Court Opinion

ID: 8036216
Source: CourtListenerOpinion
Date Created: 2022-09-09 03:21:08.527876+00
Date Added: 2024-06-11T16:37:08.605155
License: Public Domain

Carter, J.,
dissenting.
It is quite apparent that the questions appearing in the application for insurance and the false answers thereto are material to the risk. They call for statements of fact that could have been definitely answered. They are of such a nature that a false answer implies fraud and constitutes the answers as warranties as distinguished from representations. If true answers had been shown on the application, the insurance would not haVe been written. The false answers are such that if made by the insured they render the policies void.
At the time the policies were taken out by the insured, he was 21 years of age. He had attended school until he had completed one year in high school. He testified on the stand he knew that insurance policies were issued in part on the statements made by the insured as to the previous good health of the applicant. He vigorously denied in his examination in chief that he knew he was afflicted with tuberculosis of the testicles on the occasions he made application for and was examined for the insurance. In his rebuttal testimony, he finally admitted that he knew this fact many months before. He testified that he did not make the answers that show in the application, that they were written in without his knowledge and that he signed the statement without reading or examining the same. The agent who took the application testified that each question was asked and the answer correctly inserted in the application. The medical examiner stated that he asked each question of the insur'ed and that the answer was correctly inserted in the medical report. The insured denies this. There are answers contained in the application, the truth of which is not *880disputed, the information for the making of which the insured must have provided. Other physicians testified that they informed the insured of his tubercular condition before the date of the application. The application was short and could have been examined in a very few minutes to determine its correctness. Although the insured knew this information was to be used as a basis for the issuance of the policies, he says he paid no attention to the contents of the application before he signed it. It is a needless waste of space to repeat all of the evidence which to my mind clearly indicates an intent to defraud the insurance company. The majority opinion is based on the theory that the evidence is conflicting, the jury properly instructed, and the verdict of the jury therefore final.

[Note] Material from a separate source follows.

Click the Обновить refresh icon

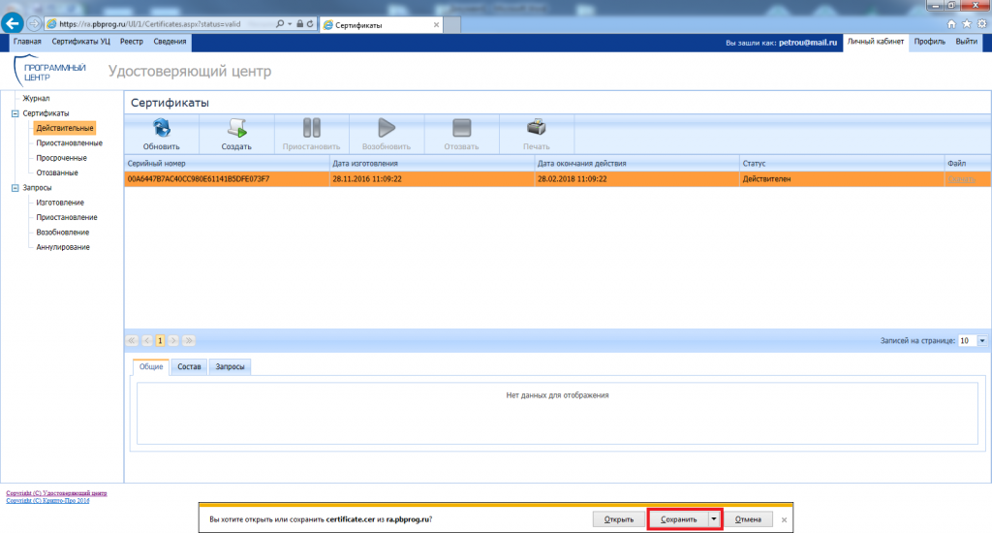click(x=161, y=129)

In my opinion, the verdict of the jury is so clearly against the weight of the evidence that it should be set aside. That the insured intended from the very beginning to conceal material facts in order to obtain this insurance is to me very apparent from the record. Only one conclusion can reasonably be reached from this evidence, and that is a verdict for the defendant. The trial court should have directed a verdict for the defendant at the close of all the evidence.
To permit one interested witness to come into court and successfully dispute several reputable witnesses and the facts contained above his own signature will certainly open the door to many frauds of like nature in the future. No new principles of law need be invoked to warrant a reversal of this case. It has always been the law of this state that where a verdict is against the clear weight of evidence, so that it cannot be sustained on any principle of right and justice, it becomes the duty of the court to set it aside. It then becomes a matter of law for the court, and not a matter for the jury to consider along with possible sympathy, speculation or prejudice as appears to have been the case in the suit at bar. But for the opinion of the majority of the court, I would not *881hesitate to say that any reasonable person would conclude, after reading the record, that the judgment of the trial court was clearly against the great weight of the evidence.